Una camioneta 4 x 4 nos conduce por una trocha abierta sobre la superficie de las dunas, blanco, sinuoso, lleno de baches y rodeado de cerros de magnesio. Hace unos minutos hemos dejado atrás el valle de Ocujaje y lo que viene es una sucesión interminable de huarangos secos y cerros de formas extrañas esculpidos por millones de años de erosión.
Es la primera vez que voy a Samaca. Me han dicho que no son más de veinticinco kilómetros hasta allá, sin embargo ya llevamos más de una hora  y siento que no vamos a llegar nunca, que el camino se prolonga sin que podamos hacer nada, que la monotonía del desierto es una fuerza que está más allá de nuestra voluntad. ¿A qué clase de ser humano, fuera de los nazca y los paracas, se le ocurriría sembrar la tierra en un lugar como este?, me pregunto. Supongo que es la misma pregunta que se harán todos los que van por primera vez al lugar. La respuesta la tiene Alberto Benavides Ganoza, un hombre que es más poeta,  intelectual y filósofo que agricultor y, sin embargo, es un agricultor. Lo que Alberto siembra en realidad son ideas, ideas para cambiar nuestra relación con la naturaleza.
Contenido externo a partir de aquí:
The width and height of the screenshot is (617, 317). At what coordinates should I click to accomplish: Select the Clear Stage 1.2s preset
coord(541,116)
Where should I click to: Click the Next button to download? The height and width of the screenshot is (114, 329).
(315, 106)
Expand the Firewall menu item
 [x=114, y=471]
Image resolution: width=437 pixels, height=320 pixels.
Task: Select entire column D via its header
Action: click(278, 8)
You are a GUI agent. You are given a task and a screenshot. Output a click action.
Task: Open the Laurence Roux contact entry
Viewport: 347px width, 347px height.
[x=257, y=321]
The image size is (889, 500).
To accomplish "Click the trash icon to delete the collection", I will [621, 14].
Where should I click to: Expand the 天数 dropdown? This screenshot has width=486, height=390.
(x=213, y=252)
A esta altura del viaje, Samaca es como la Comala de Rulfo: una obsesión, un lugar al que queremos llegar ya, sin demora. Y de pronto ya está. Hemos llegado a Samaca sin saber que estamos en Samaca. La gente del lugar nos recibe con sendas jarras de chicha morada con hielo y sí, el lugar es un contrasentido, una lógica al revés, un lugar de vida en medio de la no vida, una apuesta de fe, un lugar para encontrarse con uno mismo, con el pasado, con el futuro, con el misterio de la tierra.
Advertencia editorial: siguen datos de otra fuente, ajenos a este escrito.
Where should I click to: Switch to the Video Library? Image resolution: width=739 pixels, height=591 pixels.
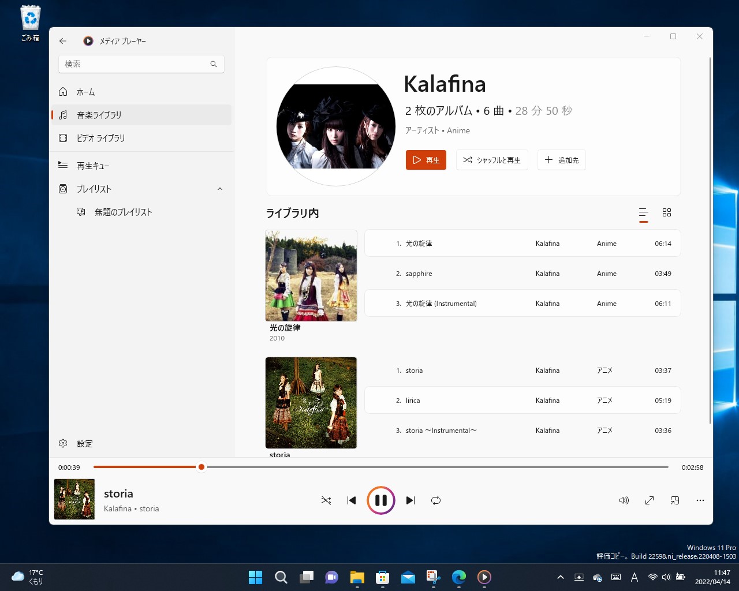pyautogui.click(x=99, y=138)
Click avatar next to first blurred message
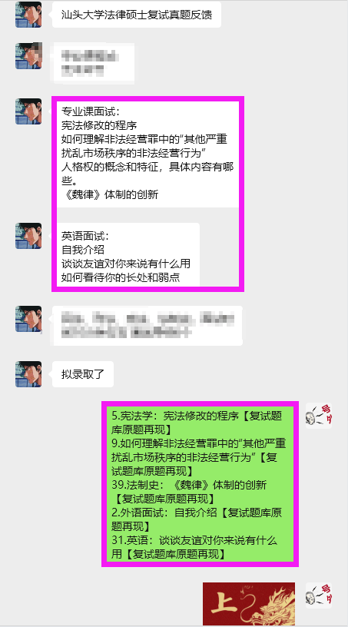The height and width of the screenshot is (627, 348). click(x=28, y=55)
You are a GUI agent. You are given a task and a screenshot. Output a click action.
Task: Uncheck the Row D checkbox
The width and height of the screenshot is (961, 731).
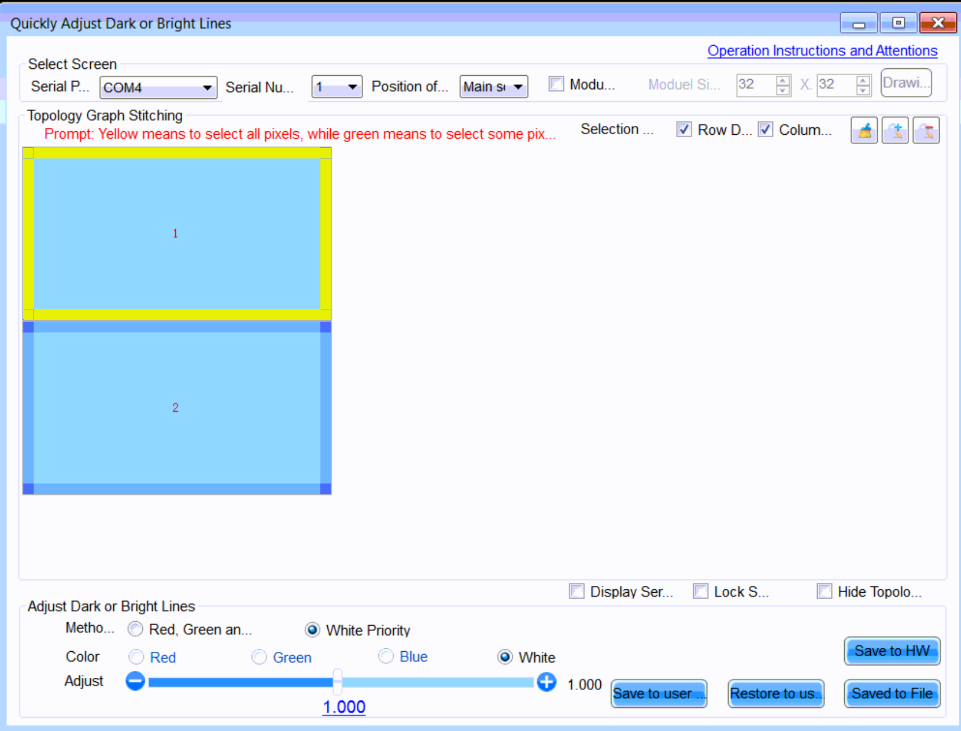(x=683, y=130)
El primer gran personaje que conocemos es Amara, una llama hermosa y presumida, que se acerca hasta donde está Alberto para que este la engría. “No saben lo maravilloso que este animal, la comunicación que se puede establecer con él. Siento desde lo más profundo mi peruanidad cuando entro en contacto con Amara”, nos dice. Hay otras 20 llamas en los predios de Samaca. Existen también venados, gatos, aves, perros y otros animales silvestres. Muy raras veces cruzan por allí guanacos y pumas. 
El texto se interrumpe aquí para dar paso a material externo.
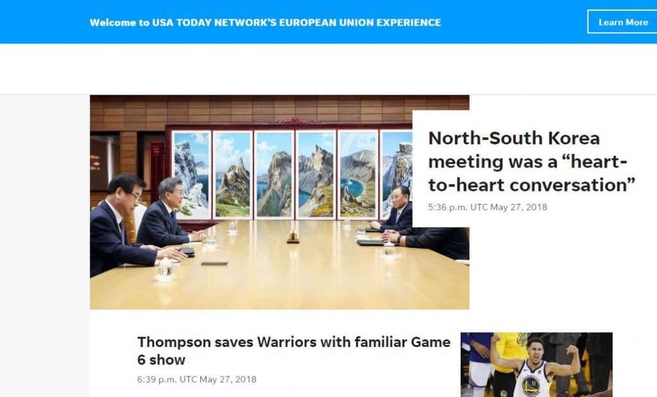Click the "USA TODAY NETWORK'S" words in banner

click(x=214, y=22)
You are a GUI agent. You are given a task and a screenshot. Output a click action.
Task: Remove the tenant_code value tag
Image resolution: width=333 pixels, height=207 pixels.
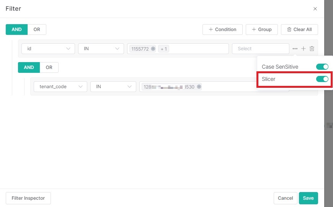coord(199,87)
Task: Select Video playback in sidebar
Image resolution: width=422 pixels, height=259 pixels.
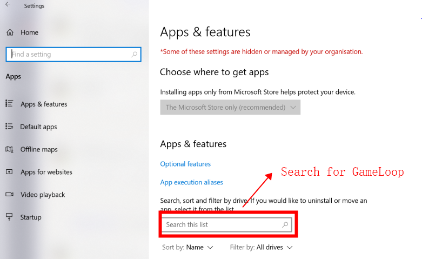Action: pyautogui.click(x=43, y=195)
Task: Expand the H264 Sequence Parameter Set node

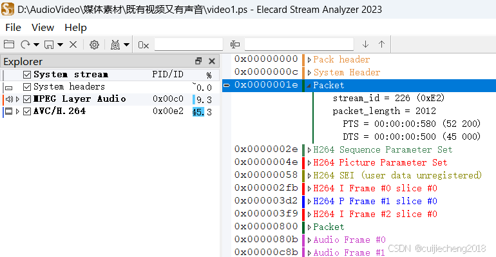Action: (x=309, y=150)
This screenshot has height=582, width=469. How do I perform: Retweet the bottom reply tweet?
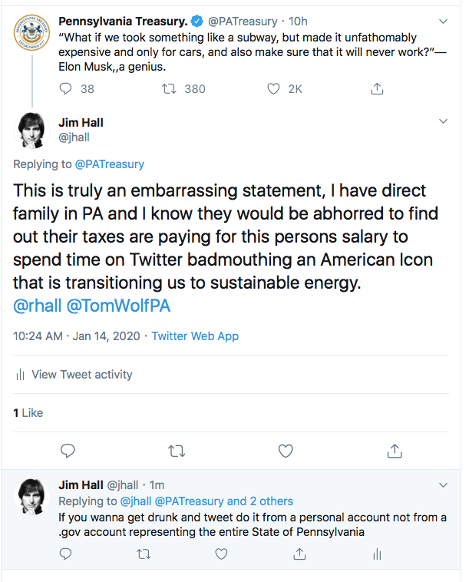tap(144, 554)
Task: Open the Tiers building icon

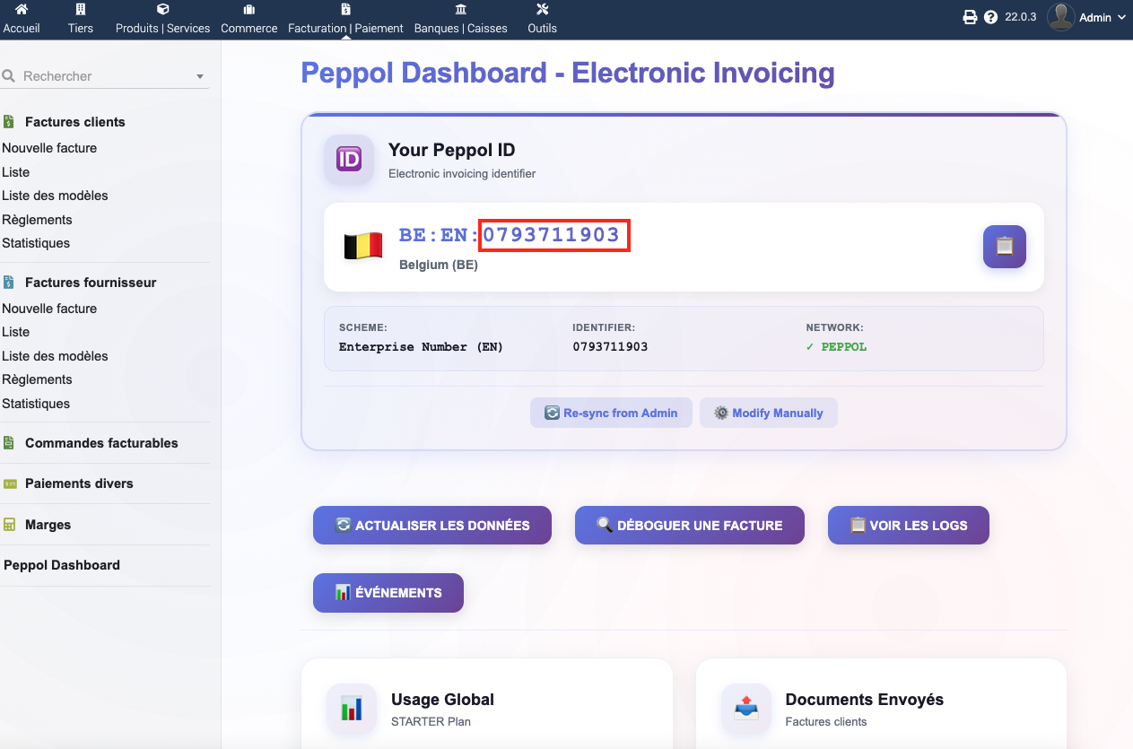Action: pos(81,10)
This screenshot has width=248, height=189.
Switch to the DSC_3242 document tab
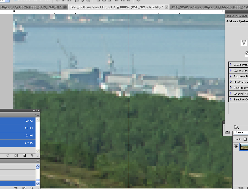(x=209, y=7)
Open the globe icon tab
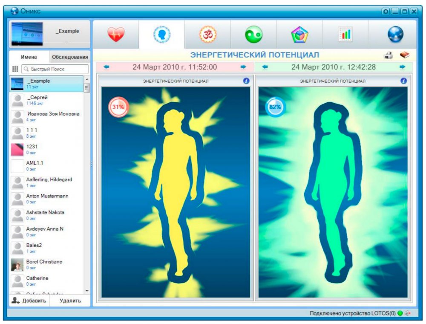The width and height of the screenshot is (426, 324). tap(395, 35)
Durante la noche bebemos un pisco en una de las cabañas y hablamos del pasado, de los cronistas del Perú, de la poesía peruana y del hermoso porvenir que la agricultura le podría traer al Perú. Alberto lee algunos de sus poemas. Lo mismo hacer Martín. Los demás escuchamos y nos sentimos como en el poema de Li Po: decimos salud a la luna y ya somos varios más con nuestras sombras. Esa noche fue inevitable pensar en el pasado, en lo que hicieron los nazca y los paracas con estas tierras, en el porvenir que nos aguarda, en lo que sucedería para bien si es que los agricultores y los empresarios pensaran como Alberto o sintiera una pizca de lo que siente él por la tierra y la naturaleza en general.

Al día siguiente partimos de regreso a Ica. El convoy vuelve por el mismo camino por donde vino. Esta vez, sin embargo, el camino parece ser más corto. Quizás porque la experiencia de Samaca es como un gusano del tiempo, como una verdad congelada, como una hermosa  batalla que alguien sigue librando en medio del desierto.